▶ [TASK GOAL]:
Return the following from the records below: each line, word for word, starting with the line that contains "Click the blue status orb for attribute 01" and going on through the line that contains "Task: Click the brain", with nothing outside that range.

Segment Open

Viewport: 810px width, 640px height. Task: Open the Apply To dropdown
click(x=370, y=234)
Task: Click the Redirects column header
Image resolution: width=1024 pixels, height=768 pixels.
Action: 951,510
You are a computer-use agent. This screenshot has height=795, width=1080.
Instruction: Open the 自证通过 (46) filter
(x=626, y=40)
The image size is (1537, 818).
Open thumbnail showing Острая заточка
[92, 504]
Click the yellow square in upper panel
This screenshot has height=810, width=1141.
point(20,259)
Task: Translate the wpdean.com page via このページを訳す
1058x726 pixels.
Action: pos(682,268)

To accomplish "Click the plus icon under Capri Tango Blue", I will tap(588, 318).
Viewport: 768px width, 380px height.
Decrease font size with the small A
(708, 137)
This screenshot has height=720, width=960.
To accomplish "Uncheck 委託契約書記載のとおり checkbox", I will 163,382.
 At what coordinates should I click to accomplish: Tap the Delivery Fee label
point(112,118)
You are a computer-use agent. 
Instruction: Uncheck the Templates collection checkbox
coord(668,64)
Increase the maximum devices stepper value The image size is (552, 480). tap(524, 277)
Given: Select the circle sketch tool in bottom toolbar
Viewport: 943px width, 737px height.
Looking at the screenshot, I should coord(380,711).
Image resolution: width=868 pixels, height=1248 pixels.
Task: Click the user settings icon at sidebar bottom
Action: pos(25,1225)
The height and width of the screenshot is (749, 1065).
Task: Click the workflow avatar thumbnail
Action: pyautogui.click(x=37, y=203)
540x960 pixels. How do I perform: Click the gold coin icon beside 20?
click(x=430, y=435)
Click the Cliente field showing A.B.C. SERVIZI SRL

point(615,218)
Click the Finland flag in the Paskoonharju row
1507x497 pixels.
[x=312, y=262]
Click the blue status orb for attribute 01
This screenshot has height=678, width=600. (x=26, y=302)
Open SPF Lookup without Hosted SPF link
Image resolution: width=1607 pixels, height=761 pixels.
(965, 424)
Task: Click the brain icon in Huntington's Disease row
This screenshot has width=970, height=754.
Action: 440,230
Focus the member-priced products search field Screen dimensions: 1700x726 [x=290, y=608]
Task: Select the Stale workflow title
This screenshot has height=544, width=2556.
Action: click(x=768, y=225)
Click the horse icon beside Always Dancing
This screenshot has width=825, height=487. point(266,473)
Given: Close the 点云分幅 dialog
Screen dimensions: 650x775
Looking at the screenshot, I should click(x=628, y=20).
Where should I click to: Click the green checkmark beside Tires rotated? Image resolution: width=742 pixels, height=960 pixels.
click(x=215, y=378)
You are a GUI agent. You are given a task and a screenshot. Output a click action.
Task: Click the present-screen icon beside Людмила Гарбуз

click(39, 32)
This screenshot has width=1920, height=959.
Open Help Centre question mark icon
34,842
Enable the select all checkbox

Segment Closed

▶ [RESPONSE AREA]:
Click the blue status orb for attribute 01
This screenshot has height=678, width=600. (x=26, y=302)
Open SPF Lookup without Hosted SPF link
Image resolution: width=1607 pixels, height=761 pixels.
(965, 424)
Task: Click the brain icon in Huntington's Disease row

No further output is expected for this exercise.